* **The problem**:
The data is to be retyped in full, exactly.
+++++
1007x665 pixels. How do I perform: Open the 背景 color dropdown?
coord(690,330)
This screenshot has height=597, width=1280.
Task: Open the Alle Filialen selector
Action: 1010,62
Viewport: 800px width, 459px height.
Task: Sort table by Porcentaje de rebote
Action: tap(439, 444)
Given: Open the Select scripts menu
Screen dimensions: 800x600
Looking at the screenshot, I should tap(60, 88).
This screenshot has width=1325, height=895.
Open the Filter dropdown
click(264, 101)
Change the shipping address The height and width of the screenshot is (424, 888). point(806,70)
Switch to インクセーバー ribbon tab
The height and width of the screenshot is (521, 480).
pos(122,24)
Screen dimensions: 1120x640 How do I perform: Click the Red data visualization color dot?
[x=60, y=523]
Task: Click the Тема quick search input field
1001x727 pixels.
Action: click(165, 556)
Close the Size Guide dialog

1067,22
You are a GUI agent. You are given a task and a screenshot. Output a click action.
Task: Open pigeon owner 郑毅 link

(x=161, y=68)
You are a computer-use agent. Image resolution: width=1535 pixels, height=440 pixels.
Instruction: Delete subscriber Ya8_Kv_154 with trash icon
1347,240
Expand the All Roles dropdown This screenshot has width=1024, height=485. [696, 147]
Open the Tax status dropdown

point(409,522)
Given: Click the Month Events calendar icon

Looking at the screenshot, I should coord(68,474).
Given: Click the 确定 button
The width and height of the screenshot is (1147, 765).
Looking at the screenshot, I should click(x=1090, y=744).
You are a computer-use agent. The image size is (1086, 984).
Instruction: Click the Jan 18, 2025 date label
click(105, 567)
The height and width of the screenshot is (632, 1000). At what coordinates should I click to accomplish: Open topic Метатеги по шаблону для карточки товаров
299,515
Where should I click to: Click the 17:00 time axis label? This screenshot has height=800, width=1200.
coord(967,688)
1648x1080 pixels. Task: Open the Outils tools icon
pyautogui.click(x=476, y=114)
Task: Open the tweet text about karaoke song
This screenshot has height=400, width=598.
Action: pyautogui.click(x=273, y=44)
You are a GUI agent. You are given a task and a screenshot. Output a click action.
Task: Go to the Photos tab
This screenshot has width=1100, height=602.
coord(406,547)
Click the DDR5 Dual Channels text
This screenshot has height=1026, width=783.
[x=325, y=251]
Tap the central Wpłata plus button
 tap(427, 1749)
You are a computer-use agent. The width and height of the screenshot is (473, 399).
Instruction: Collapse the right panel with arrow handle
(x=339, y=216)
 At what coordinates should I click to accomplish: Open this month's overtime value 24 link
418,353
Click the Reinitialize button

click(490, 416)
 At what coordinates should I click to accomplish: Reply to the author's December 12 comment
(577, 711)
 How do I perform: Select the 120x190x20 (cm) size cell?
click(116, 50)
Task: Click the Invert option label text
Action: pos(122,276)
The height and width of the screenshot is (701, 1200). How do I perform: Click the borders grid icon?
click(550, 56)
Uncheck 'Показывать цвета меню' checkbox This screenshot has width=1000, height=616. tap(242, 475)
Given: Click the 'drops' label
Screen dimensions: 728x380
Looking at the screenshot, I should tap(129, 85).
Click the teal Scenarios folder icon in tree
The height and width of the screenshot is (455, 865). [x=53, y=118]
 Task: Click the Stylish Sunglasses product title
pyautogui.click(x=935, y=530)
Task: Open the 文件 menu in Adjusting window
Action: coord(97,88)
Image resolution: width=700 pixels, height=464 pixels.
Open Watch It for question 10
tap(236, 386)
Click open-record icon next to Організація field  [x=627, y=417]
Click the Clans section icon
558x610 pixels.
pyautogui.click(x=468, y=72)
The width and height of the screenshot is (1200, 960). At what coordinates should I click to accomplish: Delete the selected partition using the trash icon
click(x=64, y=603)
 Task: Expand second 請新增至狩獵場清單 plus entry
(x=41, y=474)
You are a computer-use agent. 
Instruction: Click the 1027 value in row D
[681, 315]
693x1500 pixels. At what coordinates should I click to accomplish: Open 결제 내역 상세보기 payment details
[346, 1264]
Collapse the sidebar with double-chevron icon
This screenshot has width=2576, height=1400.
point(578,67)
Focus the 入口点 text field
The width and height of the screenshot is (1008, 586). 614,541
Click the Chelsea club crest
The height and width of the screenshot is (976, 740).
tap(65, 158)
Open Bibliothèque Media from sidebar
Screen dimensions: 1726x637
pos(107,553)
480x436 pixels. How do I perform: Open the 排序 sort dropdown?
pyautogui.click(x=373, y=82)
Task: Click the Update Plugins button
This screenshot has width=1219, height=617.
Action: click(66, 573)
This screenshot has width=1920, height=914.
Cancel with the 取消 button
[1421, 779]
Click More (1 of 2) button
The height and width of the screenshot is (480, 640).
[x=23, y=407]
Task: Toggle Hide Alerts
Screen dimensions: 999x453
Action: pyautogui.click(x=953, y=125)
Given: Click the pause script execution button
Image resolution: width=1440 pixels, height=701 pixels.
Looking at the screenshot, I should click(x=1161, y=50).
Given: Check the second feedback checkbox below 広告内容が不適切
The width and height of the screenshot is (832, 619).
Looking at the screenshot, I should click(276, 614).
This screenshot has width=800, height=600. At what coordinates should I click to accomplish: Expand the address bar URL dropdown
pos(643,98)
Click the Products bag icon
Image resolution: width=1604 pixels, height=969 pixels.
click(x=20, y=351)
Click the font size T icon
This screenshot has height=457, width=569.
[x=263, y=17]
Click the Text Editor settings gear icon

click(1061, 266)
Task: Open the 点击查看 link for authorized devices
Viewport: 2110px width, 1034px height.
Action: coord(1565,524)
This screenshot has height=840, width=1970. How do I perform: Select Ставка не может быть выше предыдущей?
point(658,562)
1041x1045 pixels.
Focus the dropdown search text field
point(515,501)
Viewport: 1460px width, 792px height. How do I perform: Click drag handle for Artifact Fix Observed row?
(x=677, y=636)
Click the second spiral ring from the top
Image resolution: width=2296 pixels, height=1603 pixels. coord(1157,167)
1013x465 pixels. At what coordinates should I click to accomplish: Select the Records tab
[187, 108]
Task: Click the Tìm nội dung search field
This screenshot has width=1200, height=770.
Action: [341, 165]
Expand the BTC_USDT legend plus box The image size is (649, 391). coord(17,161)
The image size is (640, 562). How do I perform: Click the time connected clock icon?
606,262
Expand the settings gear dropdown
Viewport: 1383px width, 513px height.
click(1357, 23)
+++++
* **Task solution**:
1007x665 pixels. How do I perform: Open the 背景 color dropdown?
coord(690,330)
This screenshot has height=597, width=1280.
Task: Open the Alle Filialen selector
Action: 1010,62
Viewport: 800px width, 459px height.
Task: Sort table by Porcentaje de rebote
Action: tap(439, 444)
Given: Open the Select scripts menu
Screen dimensions: 800x600
Looking at the screenshot, I should tap(60, 88).
This screenshot has width=1325, height=895.
Open the Filter dropdown
click(264, 101)
Change the shipping address The height and width of the screenshot is (424, 888). point(806,70)
Switch to インクセーバー ribbon tab
The height and width of the screenshot is (521, 480).
pos(122,24)
Screen dimensions: 1120x640 How do I perform: Click the Red data visualization color dot?
[x=60, y=523]
Task: Click the Тема quick search input field
1001x727 pixels.
Action: click(165, 556)
Close the Size Guide dialog

1067,22
You are a GUI agent. You are given a task and a screenshot. Output a click action.
Task: Open pigeon owner 郑毅 link

(x=161, y=68)
You are a computer-use agent. Image resolution: width=1535 pixels, height=440 pixels.
Instruction: Delete subscriber Ya8_Kv_154 with trash icon
1347,240
Expand the All Roles dropdown This screenshot has width=1024, height=485. [696, 147]
Open the Tax status dropdown

point(409,522)
Given: Click the Month Events calendar icon

Looking at the screenshot, I should coord(68,474).
Given: Click the 确定 button
The width and height of the screenshot is (1147, 765).
Looking at the screenshot, I should click(x=1090, y=744).
You are a computer-use agent. The image size is (1086, 984).
Instruction: Click the Jan 18, 2025 date label
click(105, 567)
The height and width of the screenshot is (632, 1000). At what coordinates should I click to accomplish: Open topic Метатеги по шаблону для карточки товаров
299,515
Where should I click to: Click the 17:00 time axis label? This screenshot has height=800, width=1200.
coord(967,688)
1648x1080 pixels. Task: Open the Outils tools icon
pyautogui.click(x=476, y=114)
Task: Open the tweet text about karaoke song
This screenshot has height=400, width=598.
Action: pyautogui.click(x=273, y=44)
You are a GUI agent. You are given a task and a screenshot. Output a click action.
Task: Go to the Photos tab
This screenshot has width=1100, height=602.
coord(406,547)
Click the DDR5 Dual Channels text
This screenshot has height=1026, width=783.
[x=325, y=251]
Tap the central Wpłata plus button
 tap(427, 1749)
You are a computer-use agent. The width and height of the screenshot is (473, 399).
Instruction: Collapse the right panel with arrow handle
(x=339, y=216)
 At what coordinates should I click to accomplish: Open this month's overtime value 24 link
418,353
Click the Reinitialize button

click(490, 416)
 At what coordinates should I click to accomplish: Reply to the author's December 12 comment
(577, 711)
 How do I perform: Select the 120x190x20 (cm) size cell?
click(116, 50)
Task: Click the Invert option label text
Action: pos(122,276)
The height and width of the screenshot is (701, 1200). How do I perform: Click the borders grid icon?
click(550, 56)
Uncheck 'Показывать цвета меню' checkbox This screenshot has width=1000, height=616. tap(242, 475)
Given: Click the 'drops' label
Screen dimensions: 728x380
Looking at the screenshot, I should tap(129, 85).
Click the teal Scenarios folder icon in tree
The height and width of the screenshot is (455, 865). [x=53, y=118]
 Task: Click the Stylish Sunglasses product title
pyautogui.click(x=935, y=530)
Task: Open the 文件 menu in Adjusting window
Action: coord(97,88)
Image resolution: width=700 pixels, height=464 pixels.
Open Watch It for question 10
tap(236, 386)
Click open-record icon next to Організація field  [x=627, y=417]
Click the Clans section icon
558x610 pixels.
pyautogui.click(x=468, y=72)
The width and height of the screenshot is (1200, 960). At what coordinates should I click to accomplish: Delete the selected partition using the trash icon
click(x=64, y=603)
 Task: Expand second 請新增至狩獵場清單 plus entry
(x=41, y=474)
You are a computer-use agent. 
Instruction: Click the 1027 value in row D
[681, 315]
693x1500 pixels. At what coordinates should I click to accomplish: Open 결제 내역 상세보기 payment details
[346, 1264]
Collapse the sidebar with double-chevron icon
This screenshot has width=2576, height=1400.
point(578,67)
Focus the 入口点 text field
The width and height of the screenshot is (1008, 586). 614,541
Click the Chelsea club crest
The height and width of the screenshot is (976, 740).
tap(65, 158)
Open Bibliothèque Media from sidebar
Screen dimensions: 1726x637
pos(107,553)
480x436 pixels. How do I perform: Open the 排序 sort dropdown?
pyautogui.click(x=373, y=82)
Task: Click the Update Plugins button
This screenshot has width=1219, height=617.
Action: click(66, 573)
This screenshot has width=1920, height=914.
Cancel with the 取消 button
[1421, 779]
Click More (1 of 2) button
The height and width of the screenshot is (480, 640).
[x=23, y=407]
Task: Toggle Hide Alerts
Screen dimensions: 999x453
Action: pyautogui.click(x=953, y=125)
Given: Click the pause script execution button
Image resolution: width=1440 pixels, height=701 pixels.
Looking at the screenshot, I should click(x=1161, y=50).
Given: Check the second feedback checkbox below 広告内容が不適切
The width and height of the screenshot is (832, 619).
Looking at the screenshot, I should click(276, 614).
This screenshot has width=800, height=600. At what coordinates should I click to accomplish: Expand the address bar URL dropdown
pos(643,98)
Click the Products bag icon
Image resolution: width=1604 pixels, height=969 pixels.
click(x=20, y=351)
Click the font size T icon
This screenshot has height=457, width=569.
[x=263, y=17]
Click the Text Editor settings gear icon

click(1061, 266)
Task: Open the 点击查看 link for authorized devices
Viewport: 2110px width, 1034px height.
Action: coord(1565,524)
This screenshot has height=840, width=1970. How do I perform: Select Ставка не может быть выше предыдущей?
point(658,562)
1041x1045 pixels.
Focus the dropdown search text field
point(515,501)
Viewport: 1460px width, 792px height. How do I perform: Click drag handle for Artifact Fix Observed row?
(x=677, y=636)
Click the second spiral ring from the top
Image resolution: width=2296 pixels, height=1603 pixels. coord(1157,167)
1013x465 pixels. At what coordinates should I click to accomplish: Select the Records tab
[187, 108]
Task: Click the Tìm nội dung search field
This screenshot has width=1200, height=770.
Action: [341, 165]
Expand the BTC_USDT legend plus box The image size is (649, 391). coord(17,161)
The image size is (640, 562). How do I perform: Click the time connected clock icon?
606,262
Expand the settings gear dropdown
Viewport: 1383px width, 513px height.
click(1357, 23)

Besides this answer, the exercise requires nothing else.